An in silico study was carried out on the possible interactions of the compounds with a molecule that participates in the movement of transporters to the membrane.
A three-dimensional model of the αβγ heterotrimer protein AMPK in Rattus norvegicus was generated. Figure 4 illustrates the generated three-dimensional model along with its corresponding linear representations. The figure also highlights the specific locations where molecular docking was conducted.
The entire AMPK protein was modeled, with its three well-identified interaction sites: the ATP-site inhibition pocket, the AMP-site activation pocket, and the allosteric activation site. Blind docking was performed to assess the energy differences among the three LQM compounds under investigation at these sites.
Based on the docking results, the estimated binding affinities of the three LQM molecules for each site on the AMPK protein were calculated. However, as it was found that none of the compounds had binding modes at the allosteric activation site, we only present results for the AMP and ATP sites in Table 2.
Captopril binds to the AMPK γ-subunit. Similarly, LQM312 also binds to the γ-subunit and shows a certain, albeit lower, affinity for the ATP site between the α-subunit and β-subunit. The compound LQM319 did not show interaction modes at the activation site of the AMPK γ-subunit but showed a strong affinity for the inhibitor site in the α-subunit. This finding suggests that this compound’s cardioprotective effect does not occur through the activation of AMPK at the AMP γ site. In the case of the ligand LQM345, most of the binding modes were situated at the ATP site of the α-subunit, indicating a high probability that this ligand will bind to the inhibition pocket site.
Two molecular dynamics simulations, one with Captopril and another with LQM312, were performed to figure out whether the interaction defined by the docking would persist over time and under the physiological conditions of the cell environment. It was confirmed that the ligand remained at the docking site.
Once the system reached equilibrium, the parameters of root mean square deviation (RMSD) and root mean square fluctuation (RMSF) were calculated, as presented in Figure 5. The RMSD graph allows us to analyze changes in the protein’s conformation and folding relative to its initial position. The variation in the RMSD is similar in both simulations. The RMSF graph assesses amino acid flexibility during the simulation, reflecting the fluctuation of atomic positions concerning the simulation’s overall average.
Figure 6 shows the interactions that stabilize the γAMPK-Captopril and γAMPK-LQM312 complexes. Both molecules have hydrogen-bonding acceptor interactions with methionine 84.
ADMET property predictions were performed using the SwissADME [40] server to evaluate the Lipinski rules and estimate the LQM compounds’ permeability properties. The results are summarized in Table 3.

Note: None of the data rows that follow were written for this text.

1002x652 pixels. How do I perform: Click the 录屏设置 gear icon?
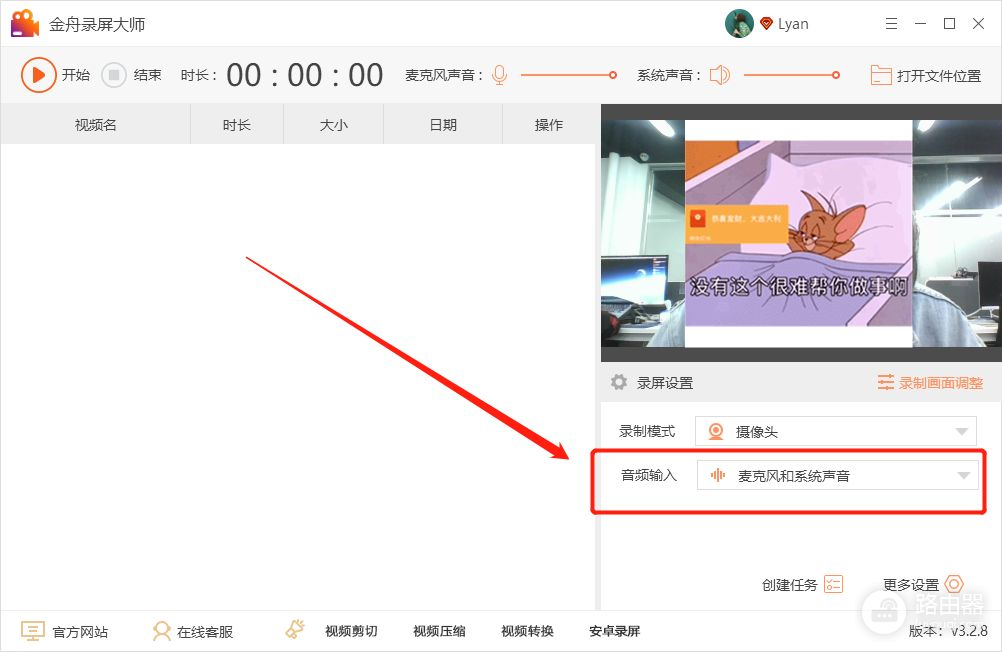[619, 383]
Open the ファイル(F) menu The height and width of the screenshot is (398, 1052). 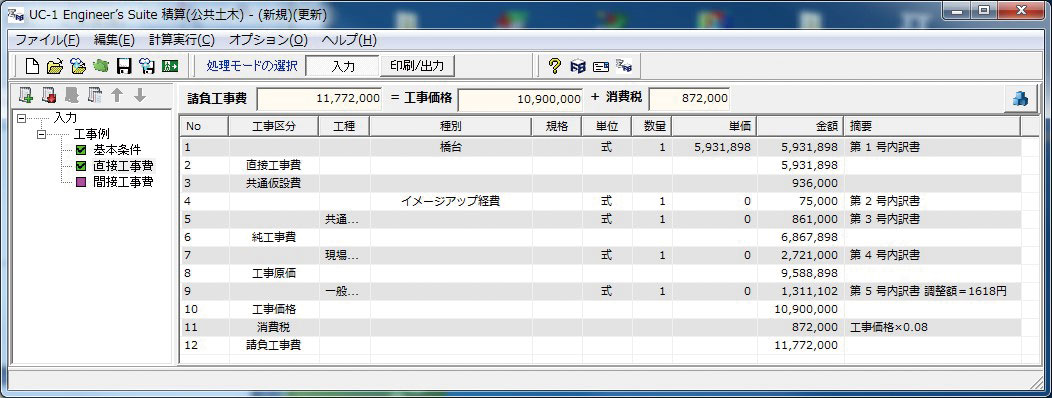(x=48, y=40)
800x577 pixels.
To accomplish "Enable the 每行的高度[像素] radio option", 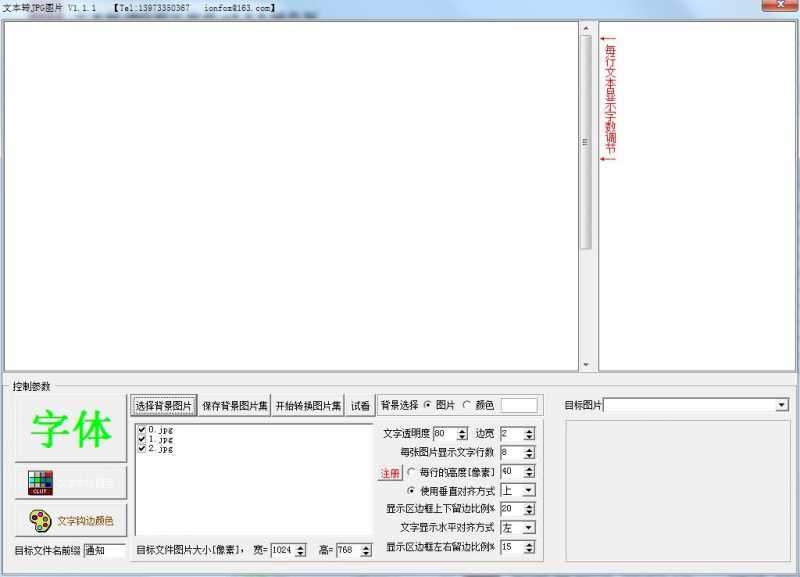I will pos(409,472).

Considering the characteristics of the molecules used and the number of drugs that exhibit good absorption and permeation properties, it is evident that most of these molecules adhere to Lipinski’s “Rule of Five”. Furthermore, the molecules LQM 312, LQM 319, and LQM 345 exhibit properties that could result in a high probability of absorption and permeation. These parameters are crucial when considering the site of action and the necessary membrane crossing for their effect.

3. Discussion

Our findings show the effects of Captopril and the LQM compounds on blood pressure. As anticipated, we observed a reduction in blood pressure using the high-salt diet HP model. Furthermore, we evaluated the cardioprotective effect of the new compounds by assessing their performance during hypoxia, focusing on the participation of the heart’s GLUTs.
Cardiac-isolated myocytes were used to observe the cardioprotective glucose uptake in hypoxia with the participation of the glucose transporters. Regarding the behavior of glucose consumption of the cells extracted from the control and hypertensive animals, cardiac cells from the control animals under basal conditions showed glucose uptake as expected [41]. The cells made the metabolic shift during hypoxia with the activation of GLUT4.

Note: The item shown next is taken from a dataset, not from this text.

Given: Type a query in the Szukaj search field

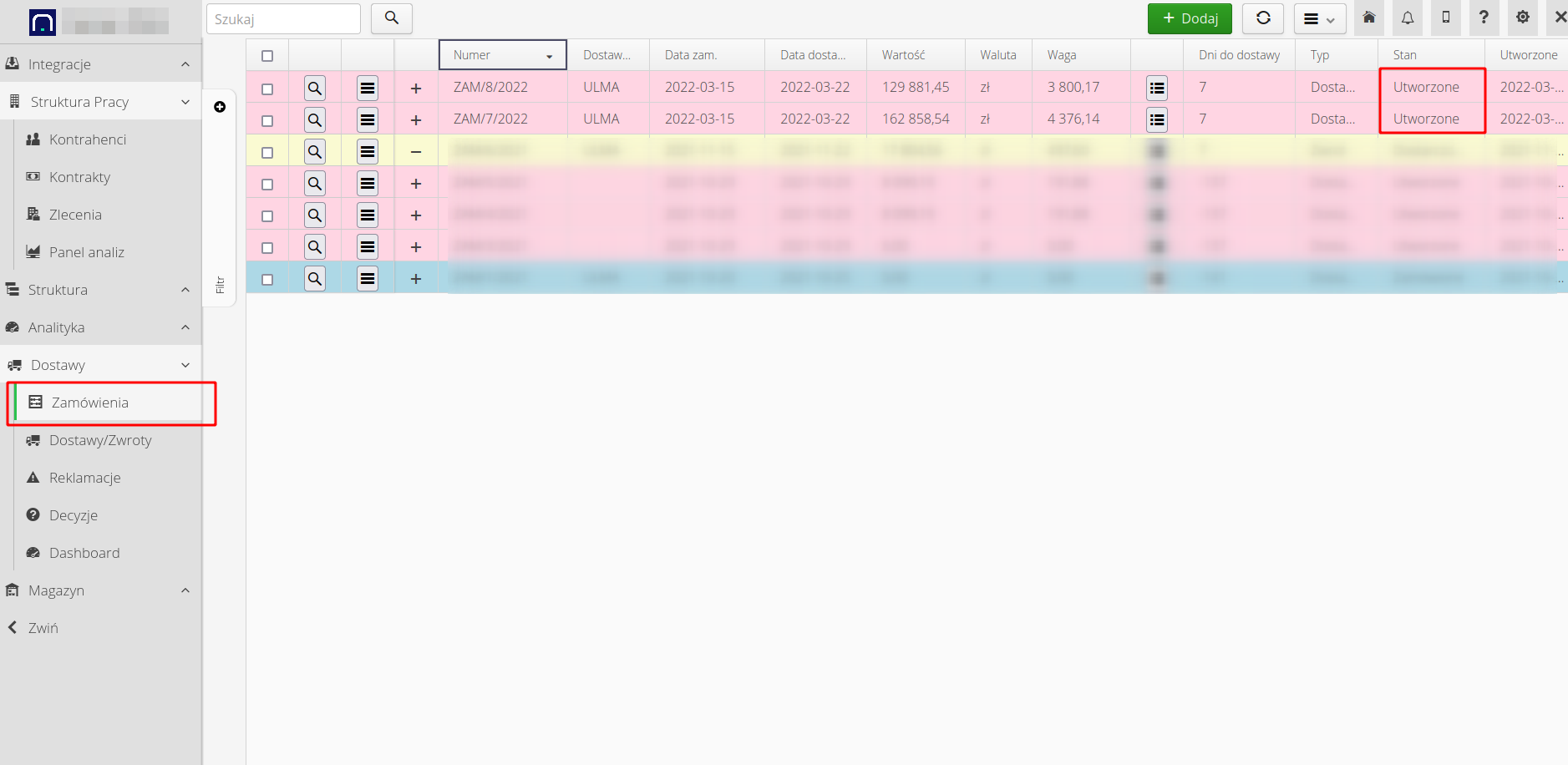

Meanwhile, the cells from the hypertensive animals exhibited increased glucose consumption during oxygenated conditions [42], which was promoted by heart adaptation to extra work compared to the Controls. And they were unable to undergo the expected metabolic shift during hypoxia. An activation of GLUT4 was observed during oxygenation, which may indicate the onset of hypoxia in these cells [43], the product of energy fatigue produced by the pressure overload of the heart in hypertension [4]. Previously, it was reported that HP causes glucose intolerance and increases in GLUT4 [43] and is regulated by different tissue- and stimulus-specific mechanisms [44]. Another possible explanation for the unresponsiveness of hypertensive cells could be that, in hypoxia, cells tend to accumulate Na+ [45], and our HP model was formed by a high salt uptake.

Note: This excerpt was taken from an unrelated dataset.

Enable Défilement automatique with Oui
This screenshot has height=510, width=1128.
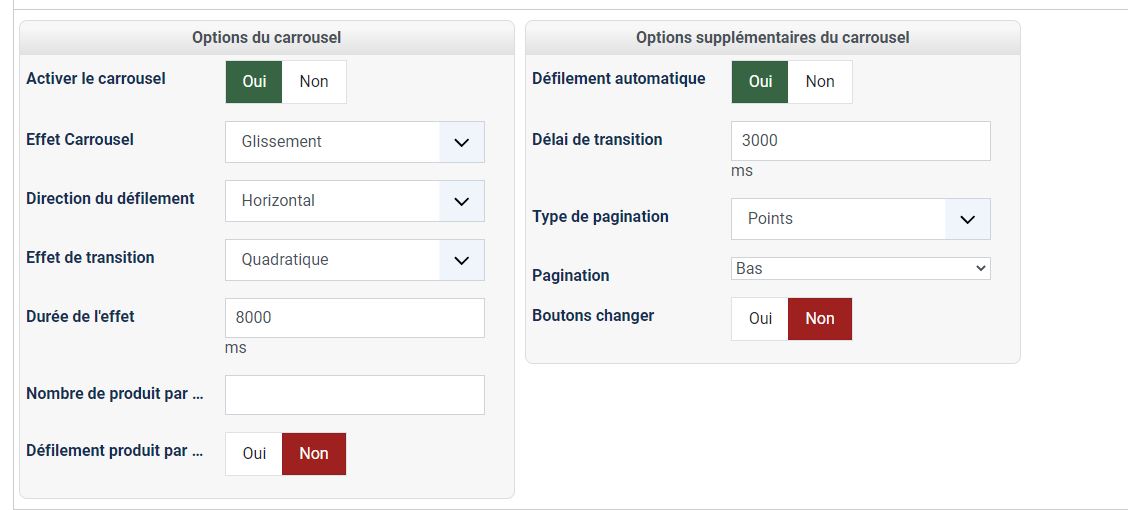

Captopril, a selective angiotensin-converting enzyme (ACE) inhibitor with a well-established role in clinical practice, was chosen as the positive control in our study. It prevents chronic heart failure, reduces systolic ventricular demand, and benefits hemodynamics, hypertrophy, and infarct size [46,47], promoting less cardiac effort and lower glucose requirement. Our results show that cells from the control animals pretreated with Captopril tend to consume less glucose and showed the participation of GLUT4 in oxygenation, confirming previous reports where Captopril stimulates skeletal muscle gene expression and synthesis of GLUT4 [43]. During hypoxia in the controls, Captopril acts as oxygenation.
In HP, our results show that Captopril has a cardioprotective effect, maintaining the metabolic stability of the heart in oxygenation and protecting it during oxygen deprivation with a prevalence of GLUT4.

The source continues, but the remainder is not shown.